Text segment:

........

World Building 101
+ what we bookmarked this week
Housekeeping
Hello friends. We have a nice roundup for you today. This week, Clayton surveys the best coffee packaging on the internet while Oren dives into the expert playbook for brands using personalities to build on social media.
QUICK NOTE: We are dropping our 2025 Best of Branding Awards next month, where we unpack the best products, retail, collabs, etc. from this year. This is the 3rd year we’re doing this and it’s always a lot of fun to curate what we enjoyed the most.
If you have anything you think should be included in this, leave a comment and state your case!
World Building 101
This week, we’re dropping Episode 3 of our series with Air, where we dive into the nuances of world-building and explain how brands can think about creating extensions of what they do beyond just “product” or seasonal collections.
We chat with our friends at Niwaki in London to discuss how they brought the world of Japanese Gardening to life through curation and proper brand strategy. Then we hang out with Brand Director Flora from Appear Here to discuss how brands can use retail to deliver an on-brand experience, unpacking the costs, strategy, and who does brick-and-mortar well.
Last, we hit the double-decker bus over to Hackney for a visit at Knees Up, a running store and café, to discuss how they’ve built a real community around a physical space.
Our goal with these videos is to create a real-life look at how real brands are building in the real world, and not just online.
How to use your campaign budgets
Love the way House of Errors launched their latest collection with a series of static scenes featuring new production tied to a different action.
It’s simple, but it works. There’s something charming about the low-stakes experimentation of it all, the kind of creativity you can pull off with a few props, a bit of curiosity, and a willingness to throw spaghetti at the wall.
If you’re open to digging through eBay or Craigslist, you can easily pull something like this together for surprisingly little.
It’s a reminder that art direction doesn’t always require big budgets.
But if you’re interested in creating some structure and consistency around the shoots you do, here are a few ideas to consider.

........

Supplied records:
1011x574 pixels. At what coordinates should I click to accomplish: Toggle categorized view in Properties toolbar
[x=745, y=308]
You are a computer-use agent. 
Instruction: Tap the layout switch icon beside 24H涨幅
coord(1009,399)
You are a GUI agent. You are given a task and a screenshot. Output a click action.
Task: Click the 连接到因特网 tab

........

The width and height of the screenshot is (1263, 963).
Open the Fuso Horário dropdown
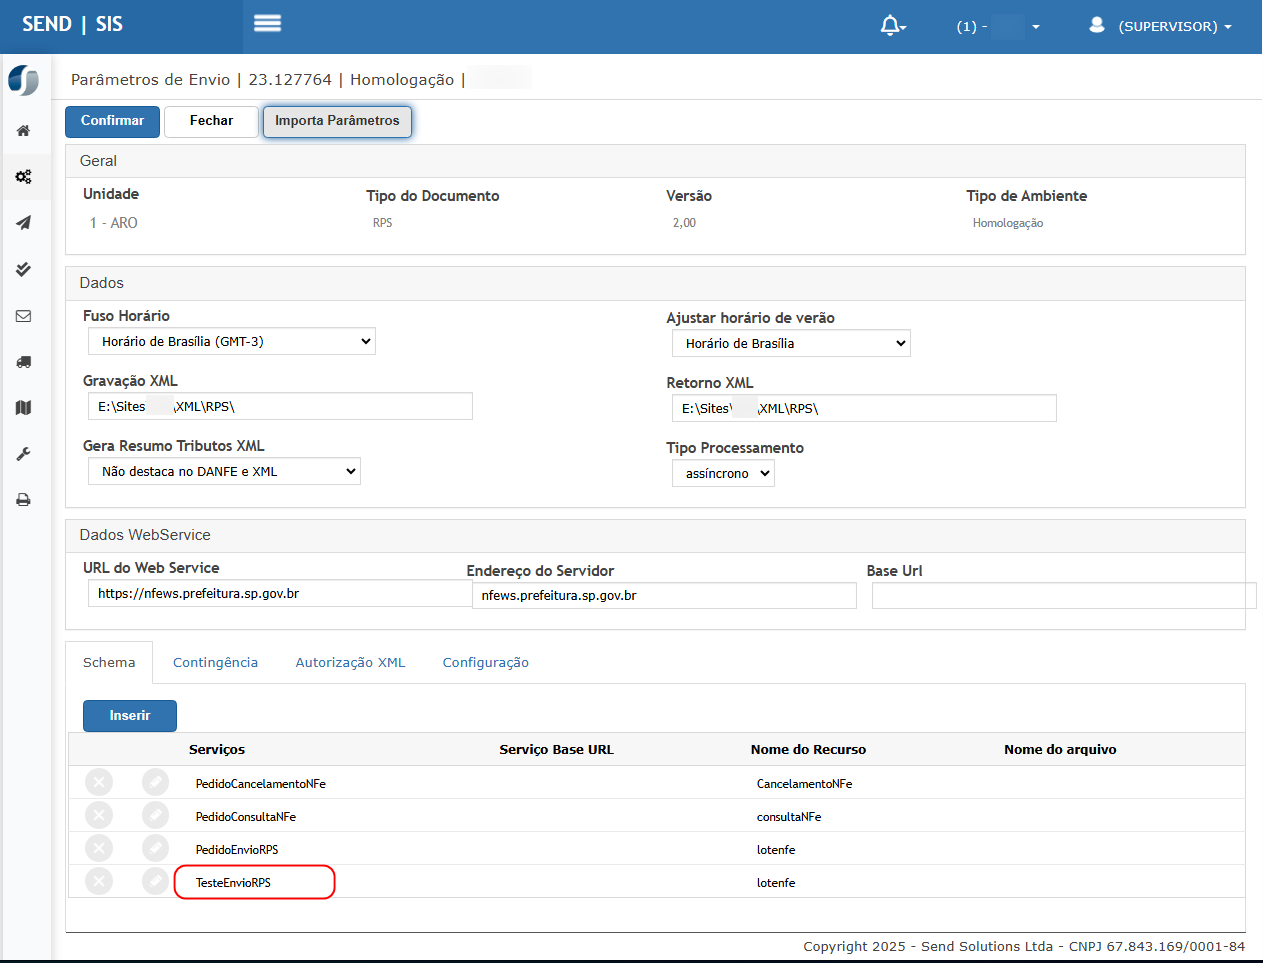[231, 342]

........

What to do:
**A.** Answer these from the branding newsletter:
(i) How many years have they been running the Best of Branding Awards?
(ii) What kind of business is Knees Up?
(iii) Which two sites does it suggest digging through to pull a shoot together cheaply?
**B.** Extend the branding newsletter from where it stops.
The items come from a different source than the branding newsletter.

Answers by task:
**A.**
(i) This is the 3rd year.
(ii) A running store and café.
(iii) eBay and Craigslist.

**B.**
How to factor in consistent shoots:
You can’t build a high-performing content strategy by winging it. Pulling things together ad hoc will eventually break down.
What works is having a clear cadence… a rhythm of prep, shoot, publish, and repeat.
Every shoot is an opportunity to build a library of assets that will fuel content across multiple channels.
The most successful brands treat this as a repeatable process: they prep intentionally, execute efficiently, and extract learnings to improve the next round.
The ideal frequency:
Every two weeks is a solid pace for most teams. It keeps things fresh, responsive, and iterative.
Once a month works better for teams with longer approval timelines or higher production value needs.
The actual cadence will depend on your bandwidth, but consistency matters more than frequency.
Set a budget, and use it wisely
You don’t need a huge budget, but you do need a dedicated one. Even $100 can get you started with props or a location fee. What matters is having a clear allocation tied to each shoot.
Typical budget categories include:
Talent - on-camera or behind-the-scenes support
Props - items that enhance the visual narrative
Gear - equipment rentals or upgrades
Location - renting or securing unique backdrops
Creative - any design, scripting, or editing needs
A tale of two communities
A few weeks ago we talked about KITH Ivy: a new hospitality project that marks the brand’s first members-only club in New York. It’s an ambitious move that makes sense for KITH’s world: refined, exclusive, aspirational.
But on the other side of the Atlantic, Nike and Palace just unveiled something that couldn’t feel more different.
They’ve opened Manor Place, which is a free, six-day-a-week community hub in South London built to celebrate sport, creativity, and culture.
Originally constructed in 1895, the historic venue has been reimagined as a multifunctional playground that fuses Palace’s skate roots with Nike’s sporting legacy. The result is part skatepark, part football arena, part creative studio designed to empower London’s next generation.
Inside, the space splits into three zones: The Park and The Cage (a polished concrete skatepark and underground football court), The Front Room (a gallery and pop-up space for local artists), and The Residency (a studio program offering six emerging creatives free space each year). It’s thoughtful, tangible community-building.
As Palace co-founder Lev Tanju put it:
“At the start we just wanted to create a space for the community – something about skateboarding, sport and hanging out. Nike was the only brand that could help make it happen.”
And that’s the key difference.
KITH’s $36,000 annual membership fee creates belonging through access, a luxury play for those who can afford to buy in. Nike and Palace, on the other hand, are creating belonging through participation. This is an open invitation for anyone to show up, create, and play.
In a world where “community” often means paywall, Manor Place feels like a return to what the word should mean: something built for everyone.